Einem dagegen erhobenen Rekurs des Beklagten gab das Gericht zweiter Instanz Folge, hob die Klagszurückweisung auf und trug dem Erstgericht die Fortsetzung des Verfahrens über den entsprechenden Teil des Klagebegehrens auf. Es liege kein Verstoß gegen § 411 ZPO vor, weil der Kläger weder dieselbe Leistung fordere noch die zur Begründung des späteren Begehrens vorgetragenen rechtserzeugenden Tatsachen ident mit jenen seien, auf die sich die rechtskräftige Entscheidung gründe. Das neue Begehren auf Zahlung der Kosten für den Austausch des Parkettbodens sei mit der Begründung erhoben worden, eine Sanierung könne nur durch gänzlichen Austausch erfolgen, den der Beklagte jedoch verweigere. Es handle sich also weder um ein gleiches Begehren, noch sei dieses auf denselben rechtserzeugenden Sachverhalt gestützt worden.

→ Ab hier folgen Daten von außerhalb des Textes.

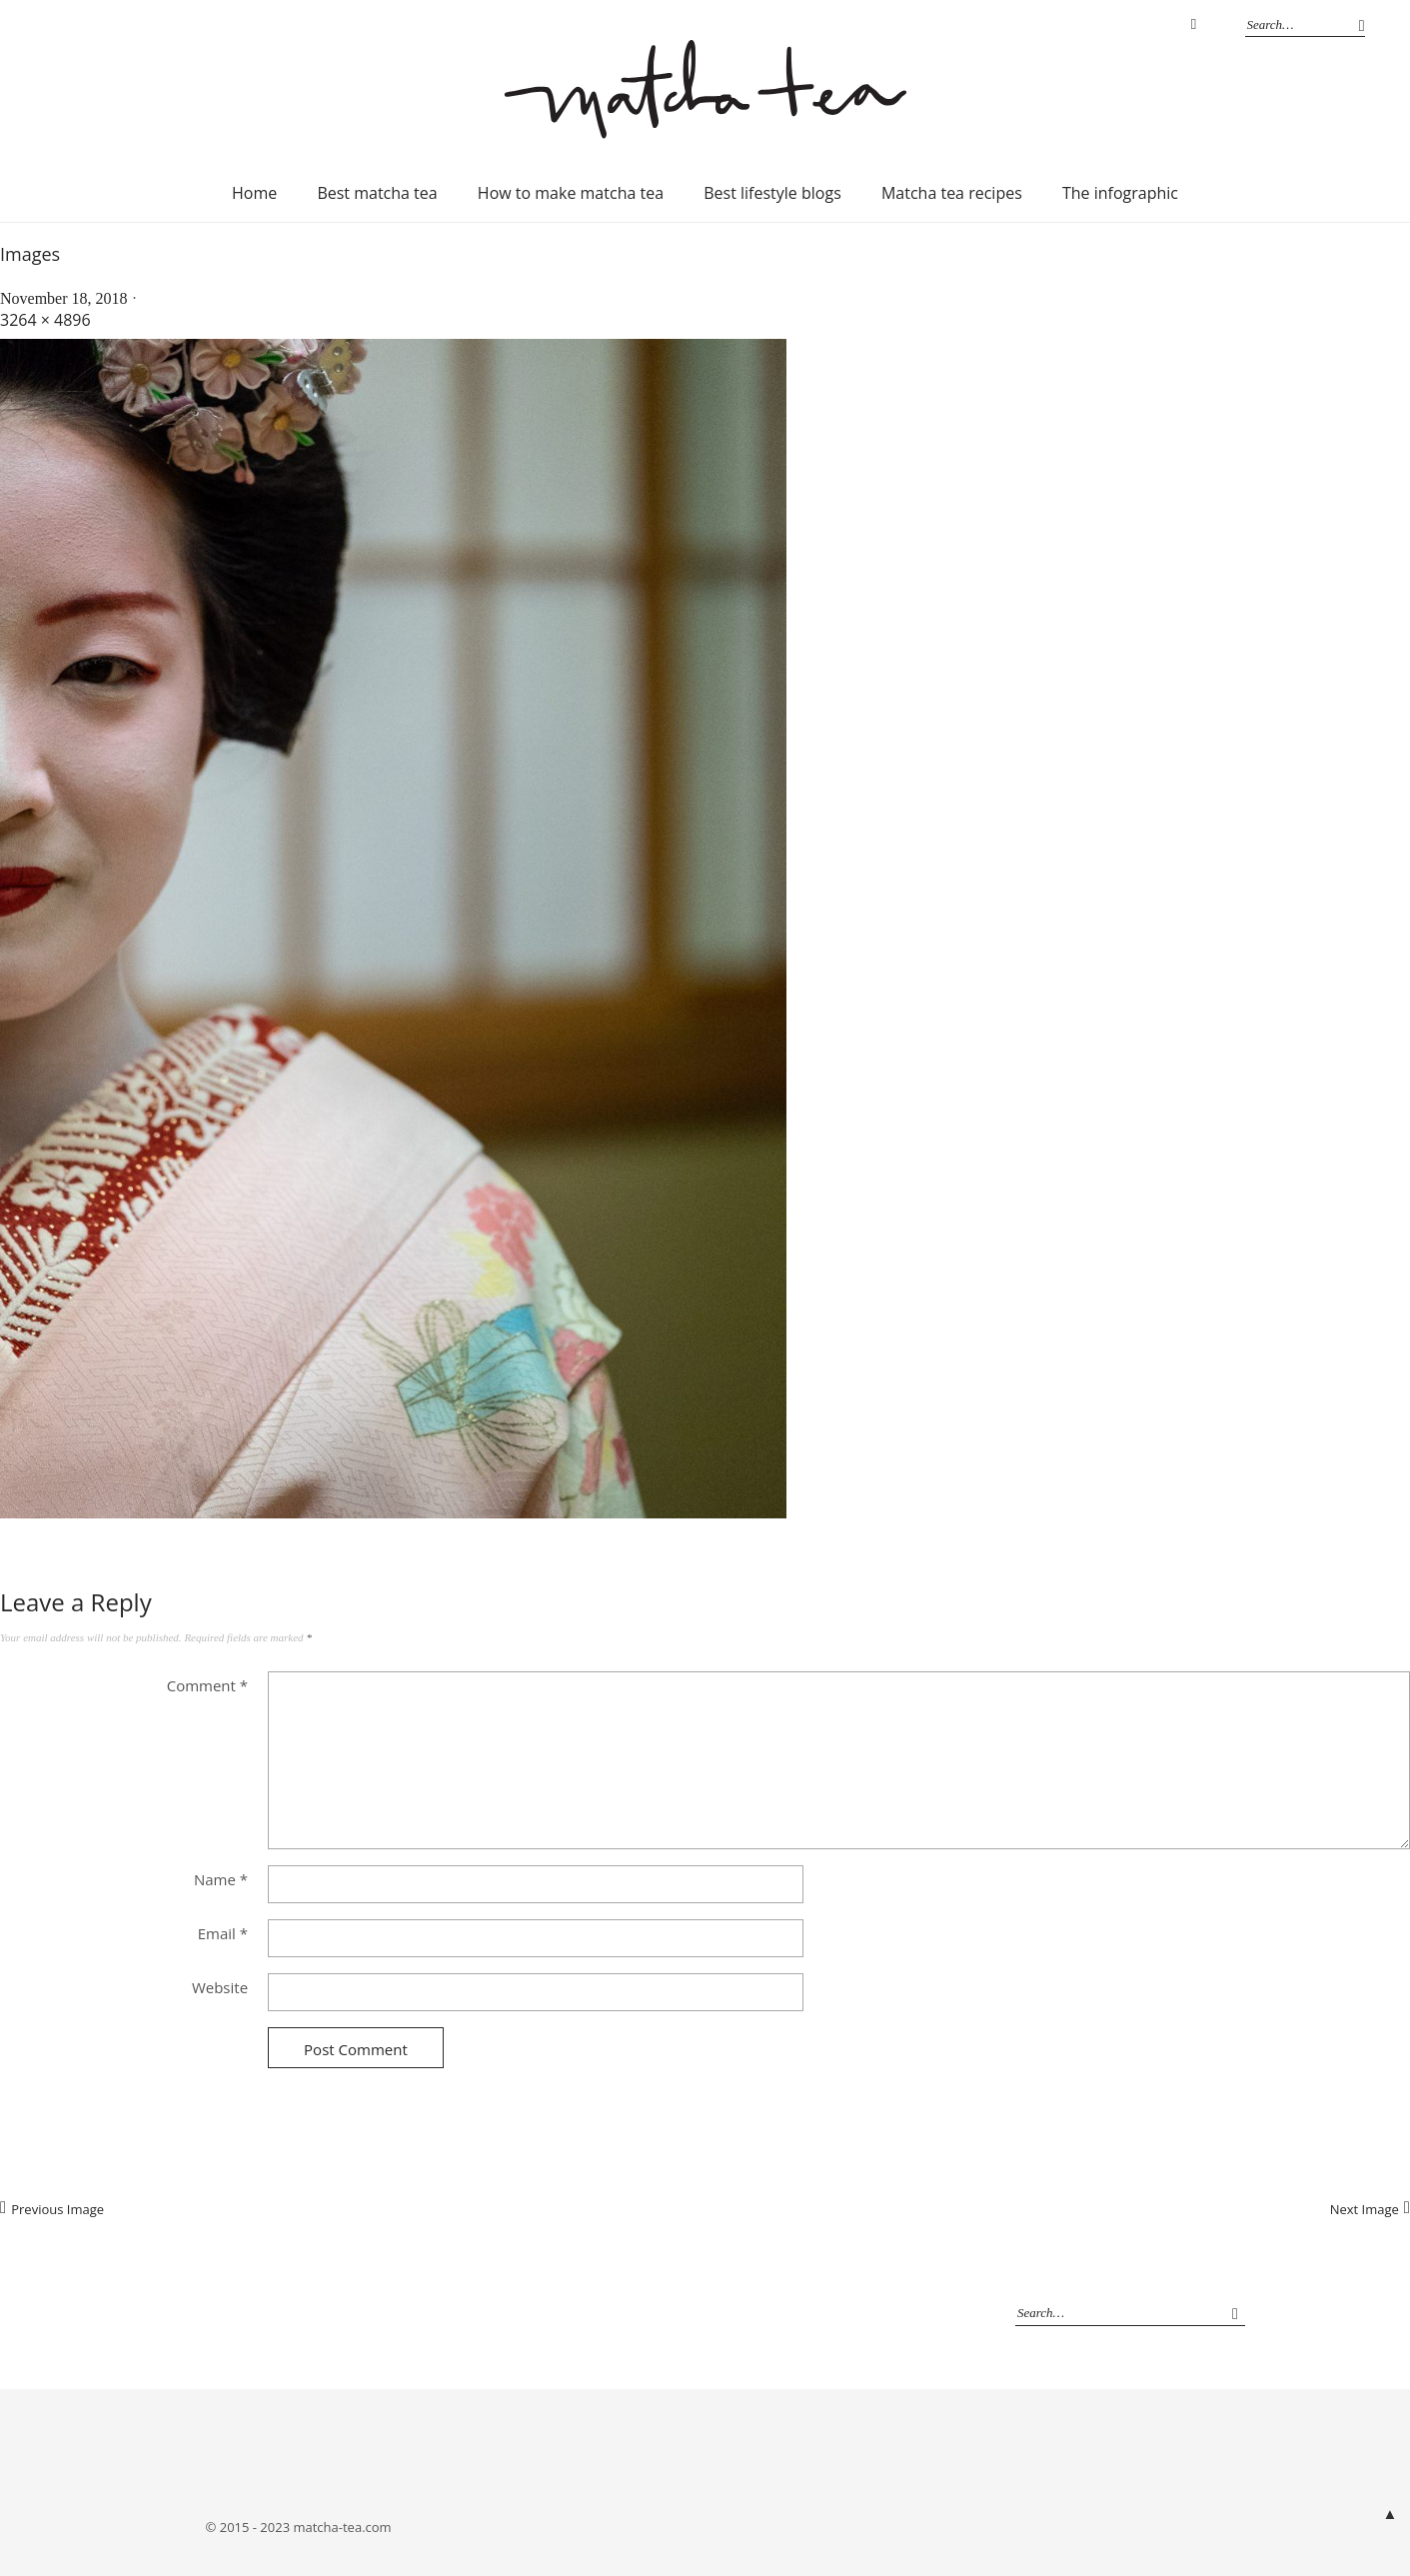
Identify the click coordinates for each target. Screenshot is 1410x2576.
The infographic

In Übereinstimmung mit dazu ergangener Judikatur hat das Rekursgericht die Identität des Geldanspruchs (hier auf Ersatz von Deckungskapital) mit der dem Kläger bereits rechtskräftig zuerkannten Verpflichtung des Beklagten, „den Parkettboden zu sanieren", verneint. Identität eines Anspruchs iSd § 411 ZPO liegt nämlich nur dann vor, wenn das neu gestellte Begehren sowohl inhaltlich dieselbe Leistung, Feststellung oder Rechtsgestaltung fordert, wie sie bereits Gegenstand des rechtskräftigen Vorerkenntnisses war, und auch zur Begründung des neuen Begehrens vorgetragene rechtserzeugenden Tatsachen dieselben sind, auf die sich die rechtskräftige Entscheidung gründet (vgl RIS-Justiz RS0041229, zuletzt 10 Ob 11/08b; RIS-Justiz RS0039347, zuletzt 5 Ob 75/09g).

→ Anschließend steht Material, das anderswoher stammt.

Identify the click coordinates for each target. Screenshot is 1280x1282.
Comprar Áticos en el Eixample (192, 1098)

Unvorgreiflich der gesondert zu beurteilenden Frage der Berechtigung des Begehrens (vgl zur Präklusionswirkung der rechtskräftigen Vorentscheidung: 10 Ob 11/08b; RIS-Justiz RS0041157), hat das Rekursgericht in Übereinstimmung mit bestehender Rechtsprechung die Zurückweisung des diesbezüglichen Teils des Klagebegehrens aufgehoben.

Rechtsfragen von der Qualität des § 528 Abs 1 ZPO waren in diesem Zusammenhang daher ebenfalls nicht entscheidungswesentlich.

Die außerordentliche Revision und der außerordentliche Revisionsrekurs waren daher zurückzuweisen.